Além desse problema, o ex-ministro vê com preocupação outras questões, que são obstáculos para alcançar as metas recomendadas em 2010na 4a CNCTI para CT&I em 2022. Dentre elas estão os recentes cortes nos orçamentos da área de ciência e tecnologia. “Foi anunciada uma recuperação do orçamento para 2013, estamos aguardando.” Rezende apontou ainda o fato de que o CNPq já lançou um Edital Universal 2013, mas ainda não fez os desembolsos do Edital de 2012. “O CNPq não está pagando sua parte do Pronex às FAPs e não houve mais editais para INCTs”, alertou.
As metas a serem alcançadas são um desafio e vão requerer um esforço e vontade política.
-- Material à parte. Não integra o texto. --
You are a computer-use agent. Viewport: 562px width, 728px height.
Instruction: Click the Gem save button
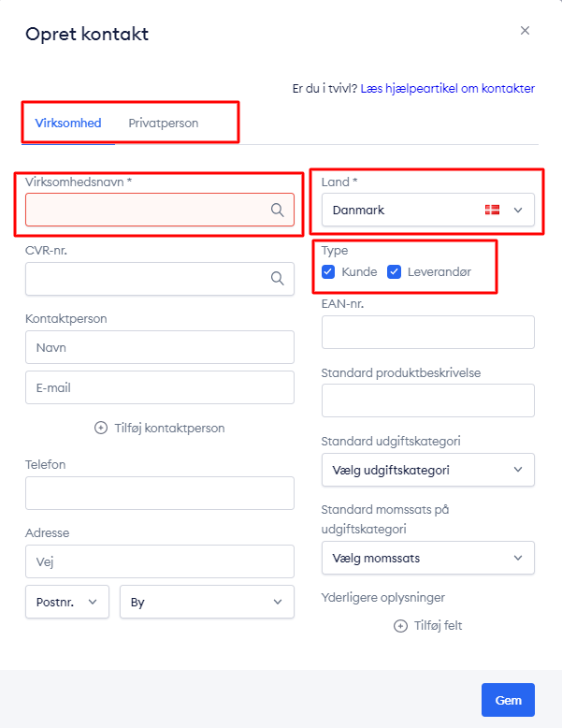[x=508, y=700]
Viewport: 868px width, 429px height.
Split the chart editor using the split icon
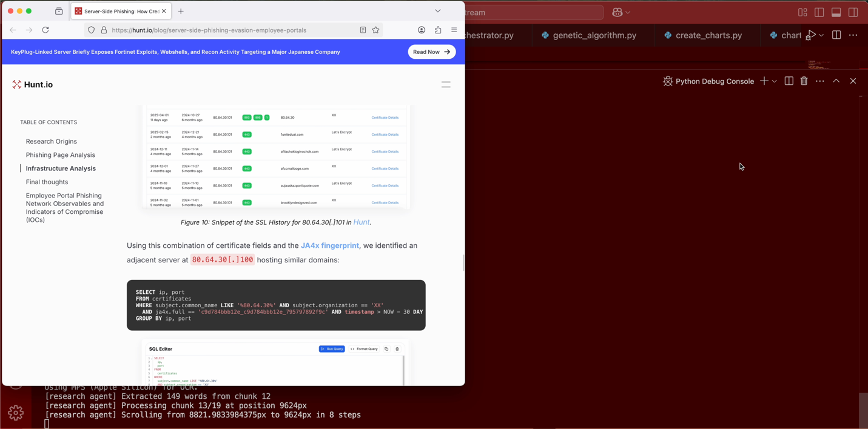tap(836, 35)
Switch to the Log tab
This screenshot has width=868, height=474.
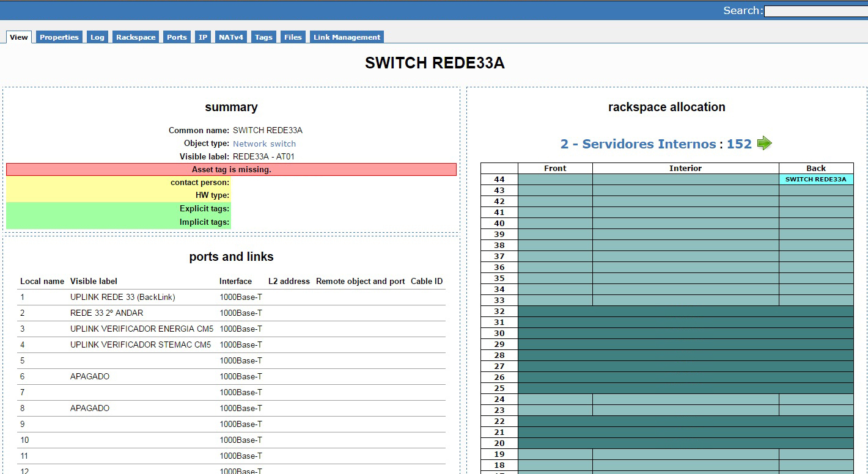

Envolvem ampliar os investimentos em P&D para 2,5% do PIB, com metade disso cabendo às empresas; dobrar o número de bolsas concedidas pelo CNPq e pela Capes; ter 450 mil pesquisadores no país; alcançar 5% da produção científica mundial; triplicar o número de engenheiros formados; dominar as tecnologias de microeletrônica e de produção de fármacos; decuplicar o número de empresas inovadoras, passando de 3 para 30%; decuplicar o número de patentes/ano, dando um salto de 400 para 4.000. Segundo o palestrante, além dessas metas mais amplas, há metas específicas para o Programa Nuclear – assegurar independência na produção do combustível nuclear e para o Programa Espacial – dominar as tecnologias de fabricação de satélites e veículos lançadores.
Mas Rezende é otimista e diz que toda a comunidade científica espera que as dificuldades atuais sejam logo superadas e que o Brasil retome o ciclo virtuoso em CT&I. “Desde que se atribua à ciência, tecnologia e inovação o status de políticas de Estado, o que garantirá, como dito no início, a continuidade, o aperfeiçoamento e a expansão.”